During the Great Depression, Paton (1932b) deplored the desperate efforts of business management to “sugar coat” the pill of disappearing profits. One popular device was to charge operating items to capital and to write off plant assets, all in an effort to reduce future depreciation. These economic and social influences impacted Paton’s thinking, because Paton felt it necessary to distinguish operating costs from nonoperating charges, or losses. He defined operating costs as “charges which can be logically imputed to the regular activities of the enterprise during a particular period … [while] … non-operating charges or losses … are those expired values which cannot … be assigned or so imputed” (Paton, 1932b, p. 258). Here again, the similarities between Paton’s (1932) distinction between operating and nonoperating costs and the definitions of “expenses” and “losses” in the Financial Accounting Concepts over 40 years later are easy to see.

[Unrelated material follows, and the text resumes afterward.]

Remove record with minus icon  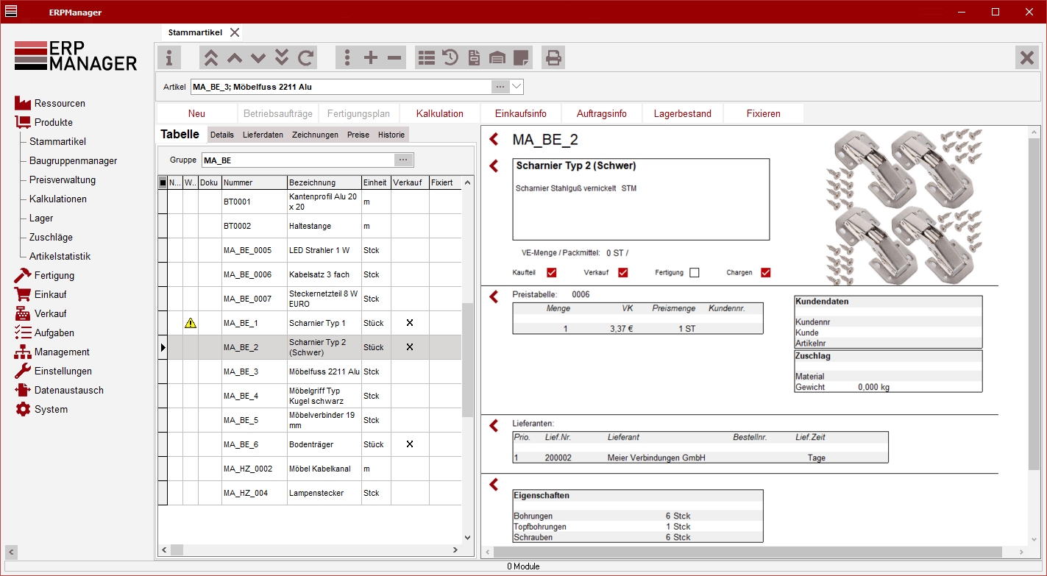395,57
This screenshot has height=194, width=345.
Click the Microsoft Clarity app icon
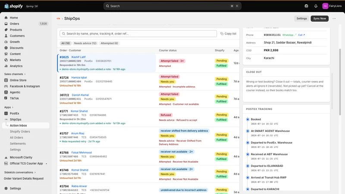click(x=6, y=157)
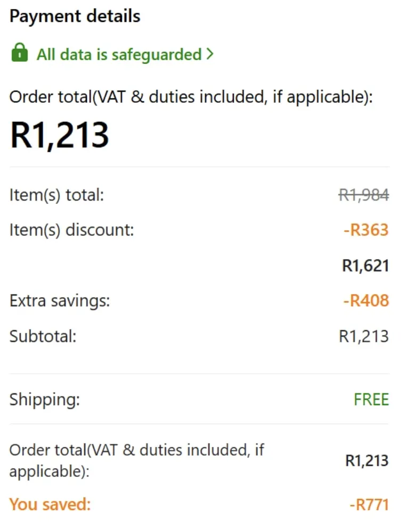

Paton realized, however, that formulating definitions is easier than applying them. The tests commonly used to determine the character of particular items included the following:

  1. Does the charge represent a service actually received and utilized in a normal way?

  2. Does the charge represent a regularly recurring item?

  3. Was management responsible for incurring the charge or was it out of its control?

  4. Was the charge, although not representing effective service from an economic or engineering standpoint, nevertheless necessary from the standpoint of the legal and social conditions under which we are operating? (Paton, 1932b, p. 259)

In formulating these tests, Paton recognized certain instances wherein charges could be made directly to capital. He also believed that, unfortunately, business managers frequently used these charges merely to relieve the profit and loss statement. Paton conceived of the solution as having two parts: first, a distinction between the departmental viewpoint, as he designated it, and the business viewpoint. Paton (1932b) said,

In other words, the income sheet or income report should be conceived broadly enough to make it possible for us to display the distinction between operating charges in a relatively narrow technical and departmental sense, and charges in the sense of losses which impinge upon the enterprise in the current period, but which cannot be assigned directly to the volume of business of the period. (p. 260)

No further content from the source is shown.